(Aim of the task):
Begin at the line where "You are a computer-use agent." appears and reproduce exactly every line through the end of the data below, both included, skipping pictures.

(Task input):

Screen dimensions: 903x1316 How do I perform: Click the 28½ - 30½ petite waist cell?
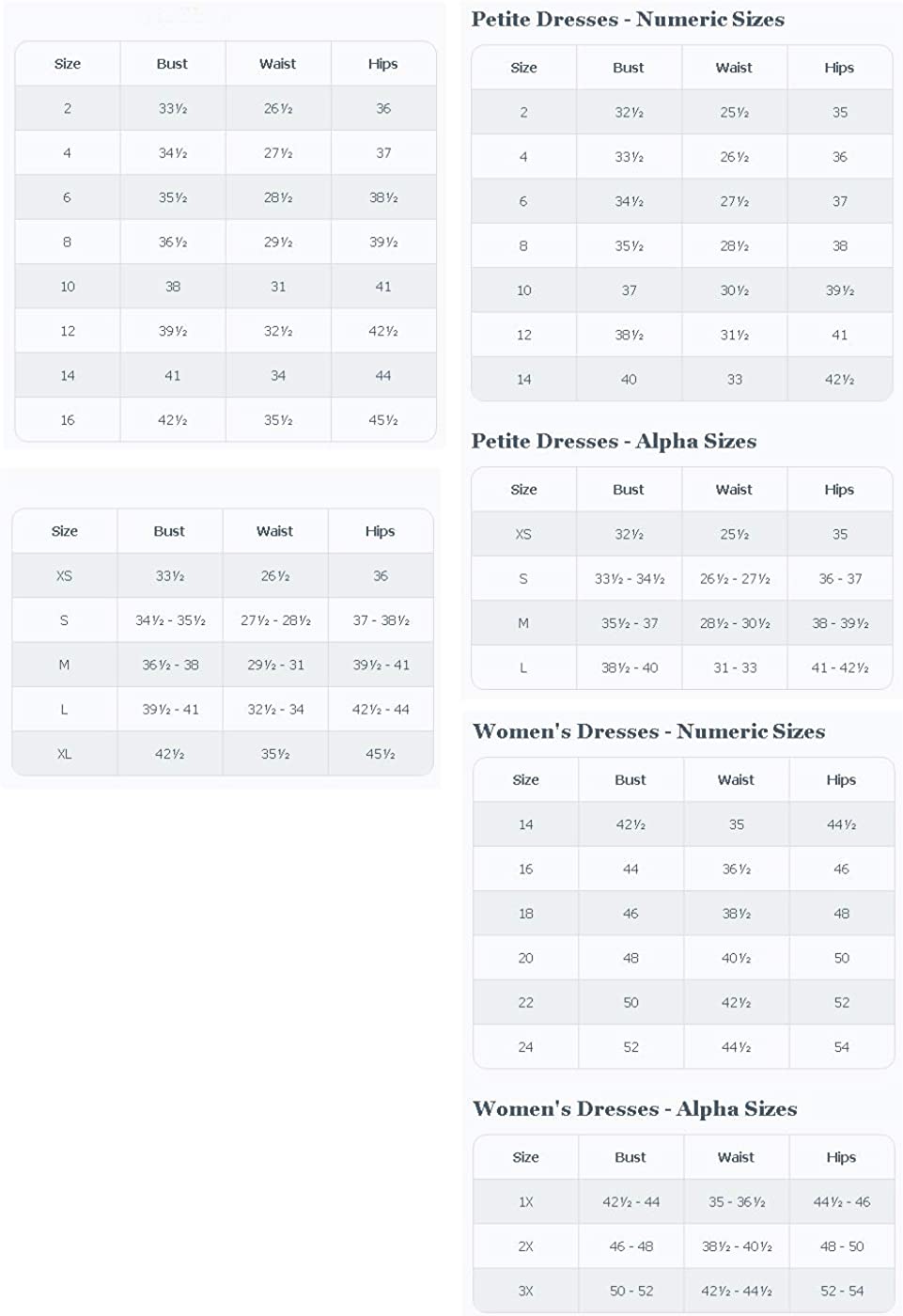(735, 623)
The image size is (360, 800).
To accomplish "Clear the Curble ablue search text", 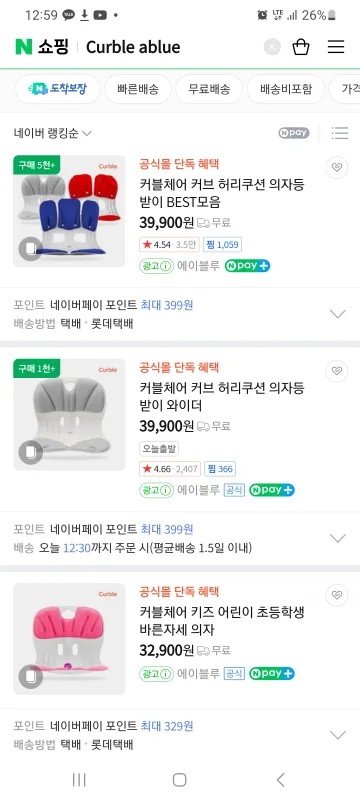I will coord(272,47).
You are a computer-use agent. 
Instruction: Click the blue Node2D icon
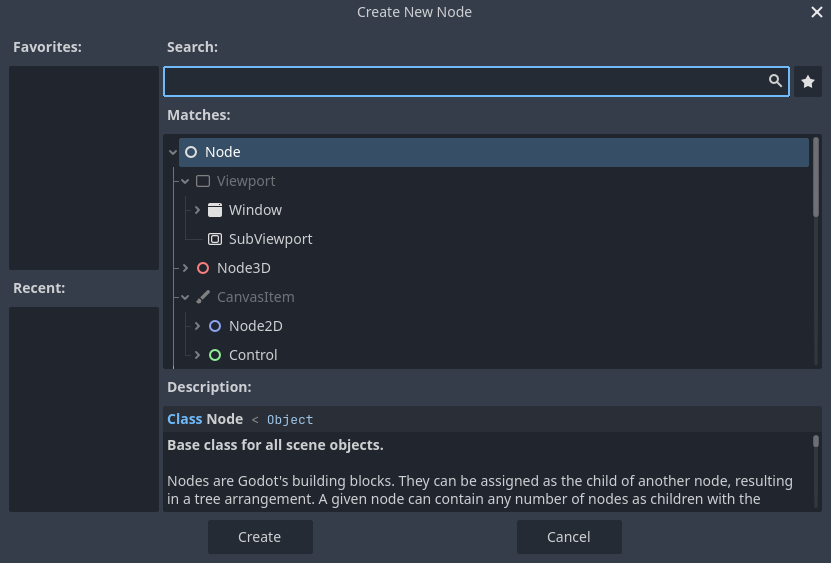click(x=215, y=326)
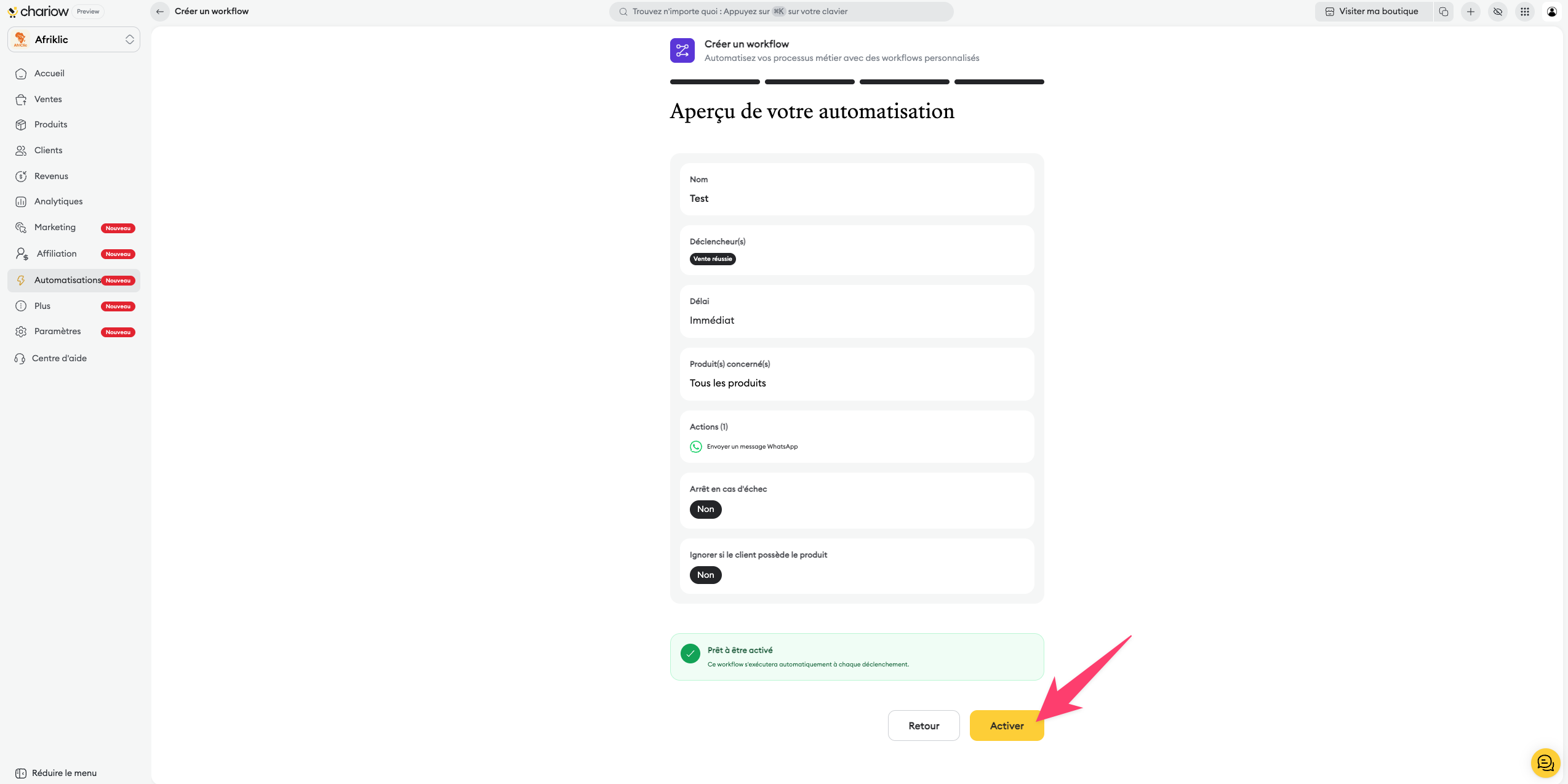Image resolution: width=1568 pixels, height=784 pixels.
Task: Click the plus icon in top bar
Action: [1471, 12]
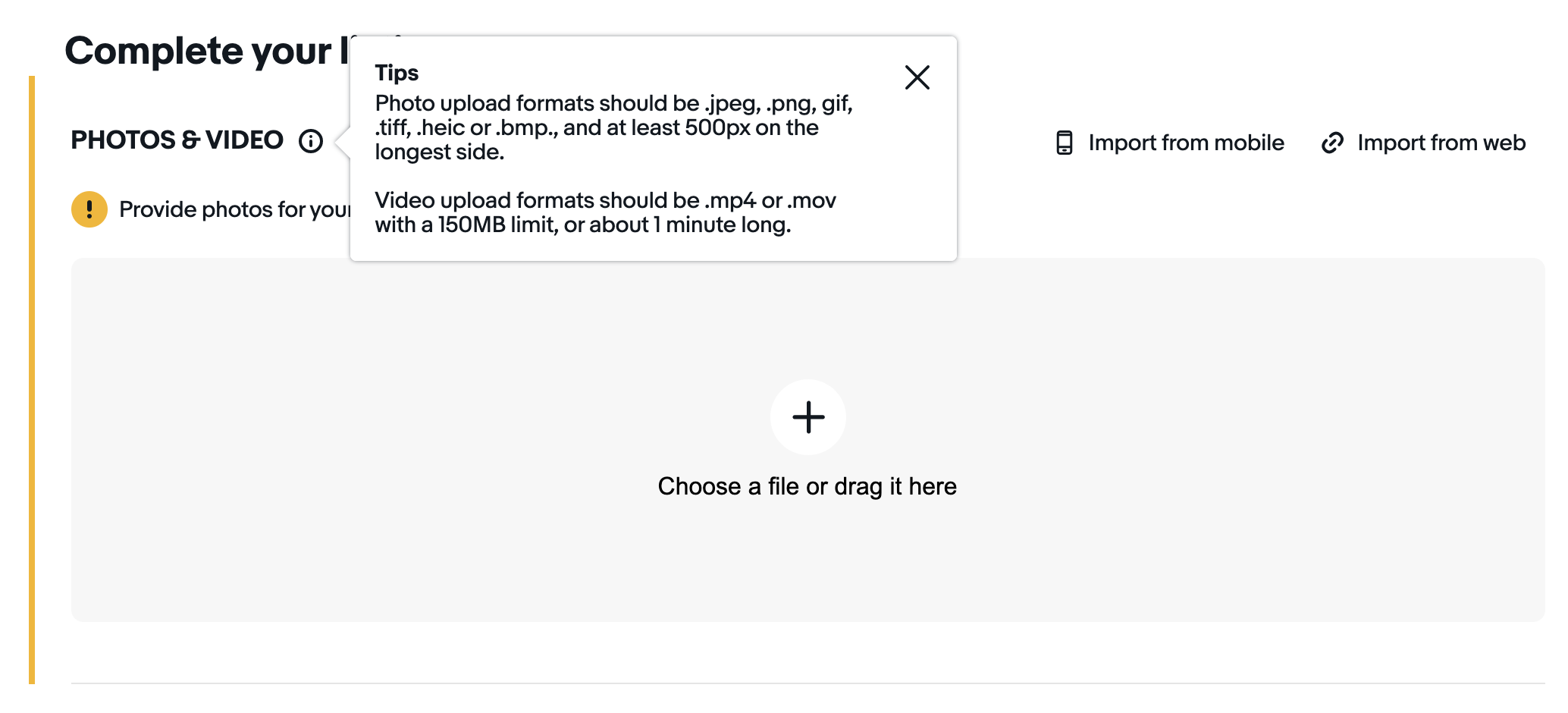Viewport: 1568px width, 713px height.
Task: Click the photo upload formats tip text
Action: pyautogui.click(x=614, y=127)
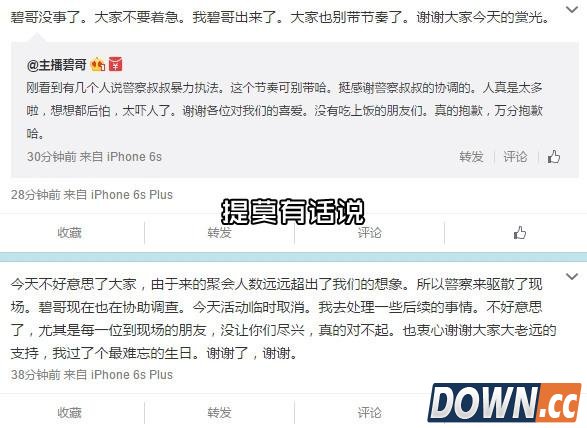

(Solution for this exercise):
You are a computer-use agent. 
Instruction: Click the blue Node2D icon
click(x=215, y=326)
Image resolution: width=1568 pixels, height=784 pixels.
Task: Click the plus icon in top bar
Action: [1471, 12]
Viewport: 1568px width, 713px height.
Task: Click the photo upload formats tip text
Action: pyautogui.click(x=614, y=127)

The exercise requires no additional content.